Direction: In the article on the proposed Syria peace conference, where and on what date did Sergei Lavrov and John Kerry agree on the conference?

Text shown:
──────────

The international conference on Syria is the joint initiative of Russia and the US and was agreed at the meeting of Russia’s Foreign Minister Sergei Lavrov and US Secretary of State John Kerry in Moscow on May 8.
The date has not been set yet, but the conference will serve as the follow-up to last year’s Geneva meeting that drafted a peace roadmap.
The Russian Foreign Ministry says that Jarba’s recent comments “raise numerous questions about the coalition’s future actions and, above all, its commitment to a political solution…”
The rebel leader has refused to attend the proposed Geneva conference unless his group is provided with arms and strengthened militarily, according to a statement he made to Reuters.
“Tactical ploy”
Fahad Kamnakesh, the head of the Syrian Arab News Agency’s Moscow bureau, says Jarba’s comments are part of a tactical ploy by the Syrian opposition group.
“The first thing the newly elected opposition leader did was to claim that he wouldn’t participate in the conference. That is because the opposition is weak and on the defensive and the government forces are prevailing. The opposition cannot go with that to the conference. They want first to receive arms from the West and get some advantage,” Kamnakesh told The BRICS Post.
Reuters earlier reported that the SNC expects to receive advanced weapons supplied by Saudi Arabia that would allow the rebels to change their weakened military situation.
In June, Russian President Vladimir Putin criticized the EU for not extending the arms embargo.
“It is hard for me to imagine why anyone would supply arms to those armed opposition groups in Syria, whose composition is not fully clear to us. If the United States and the US Secretary of State recognise one of the key Syrian opposition organisations, Jabjat al-Nusra, as a terrorist group and officially recognise its connection to Al-Qaeda, how can they supply arms to that opposition? Where will these arms eventually end up? What will be their role?” Putin said speaking at the International Economic Forum in St Petersburg last month.
Yury Zinin, Senior Research Fellow with the Centre for Partnership between Civilisations at MGIMO-University and a Middle East expert, says the need for a common ground has become urgent.
“Any kind of negotiation is better than violence. Russia is calling for that and China is supporting the Russian stand. The West, though not really eager to support, do understand that the longer the war lasts, the more victims get involved into the conflict and the more dangerous is the threat of the conflict’s spillover to neighbouring countries,” Zinin told The BRICS Post.
“The opposition, supported by the West, thinks they can take power in Syria. But the war lasted for 2 years now and they haven’t achieved anything. What is needed is to look for common ground,” he added.
Most analysts however believe the initiative of the Geneva 2 talks, brokered by Russia and the US in May, is going to be hard to implement.
While Damascus had expressed its willingness to join the peace talks, the opposition has already set preconditions.
The Syrian conflict has more than two sides with factionalism dividing the opposition.
Kamnakesh says the onus to bring a united opposition to the discussion table lies squarely on the West.
“Russia has always been urging the West – EU and the US – to influence the opposition, since they actually influence them all the time. So why don’t they use their influence to make them unite and then participate in the conference? That’s the major hinderance,” Kamnakesh said.

──────────

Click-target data
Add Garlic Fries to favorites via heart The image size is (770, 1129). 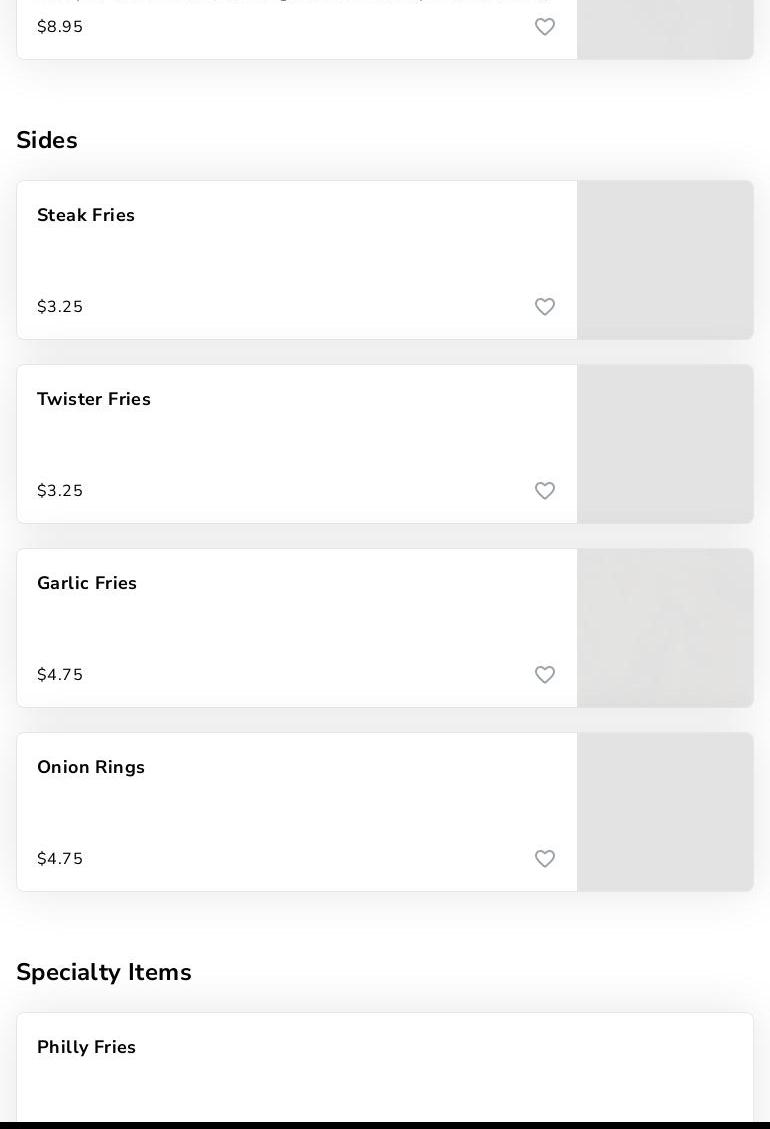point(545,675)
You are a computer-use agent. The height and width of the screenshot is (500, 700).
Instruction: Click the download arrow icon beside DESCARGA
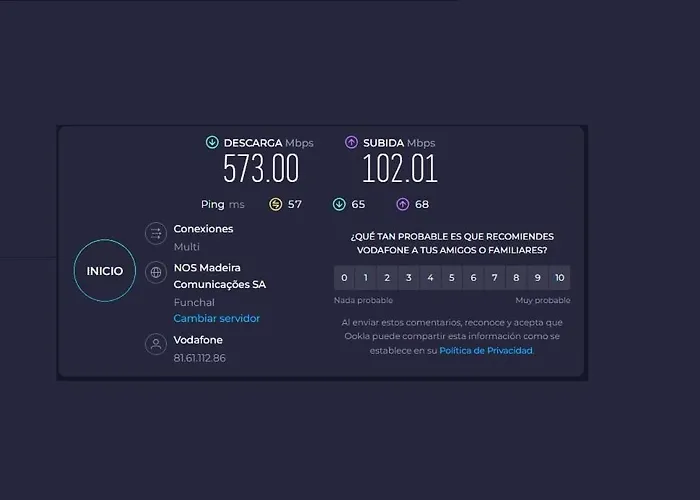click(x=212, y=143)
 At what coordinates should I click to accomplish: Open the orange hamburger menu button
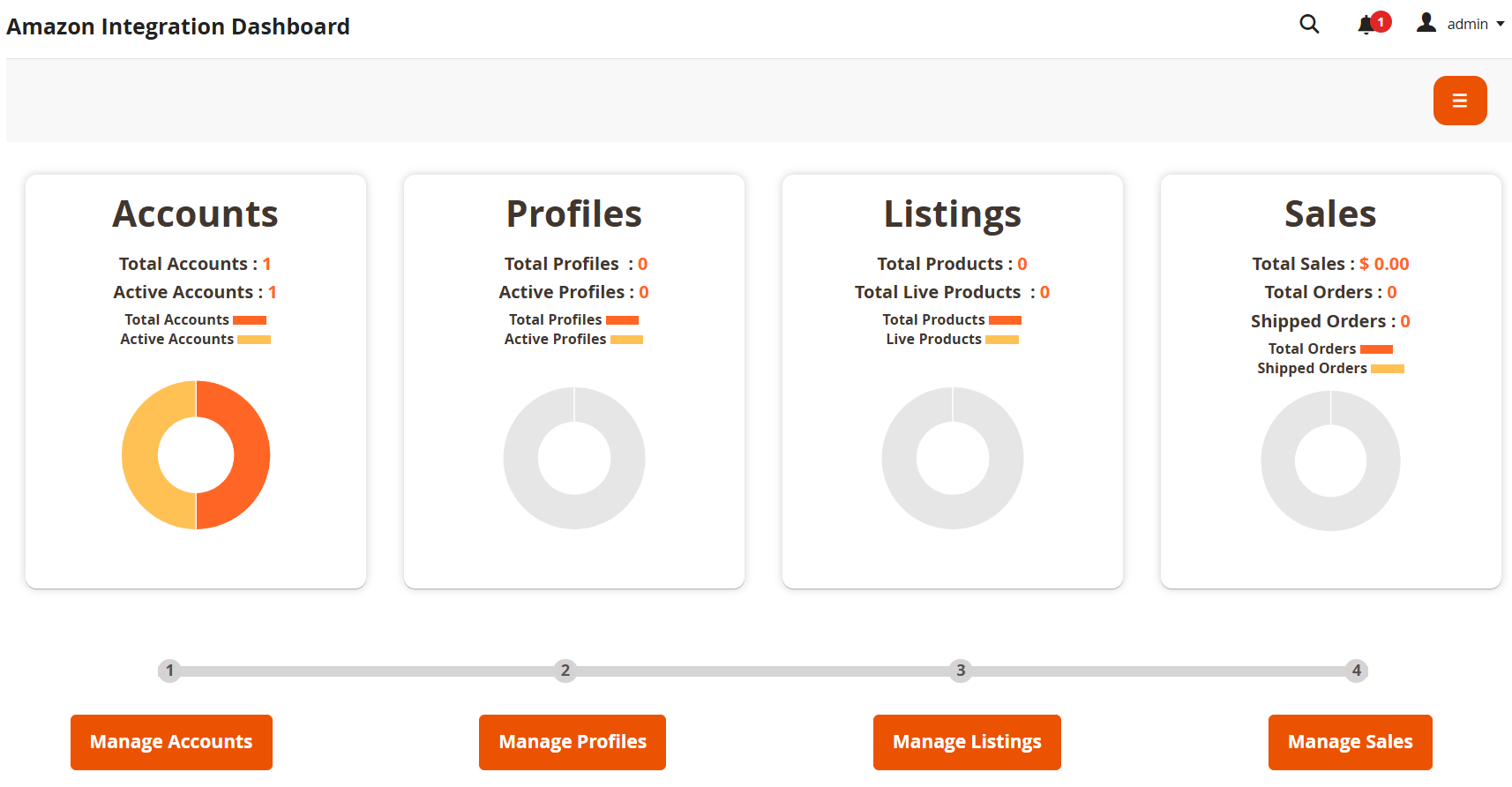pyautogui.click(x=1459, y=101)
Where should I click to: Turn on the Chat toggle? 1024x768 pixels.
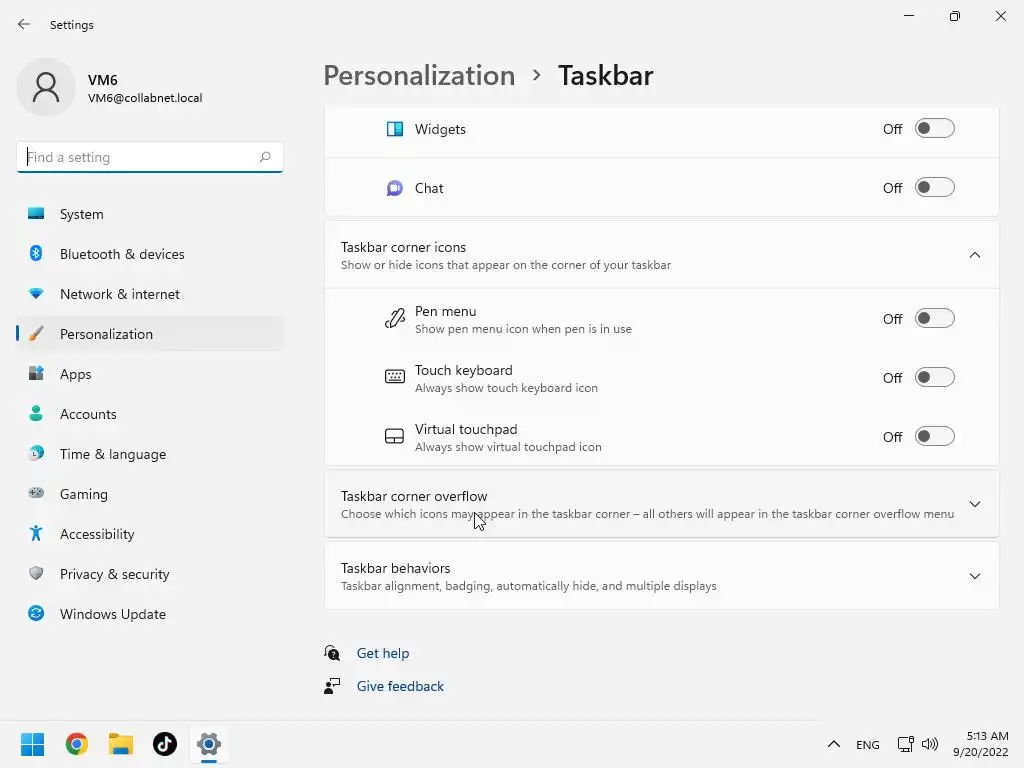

──────────

Task result: In Moscow on May 8.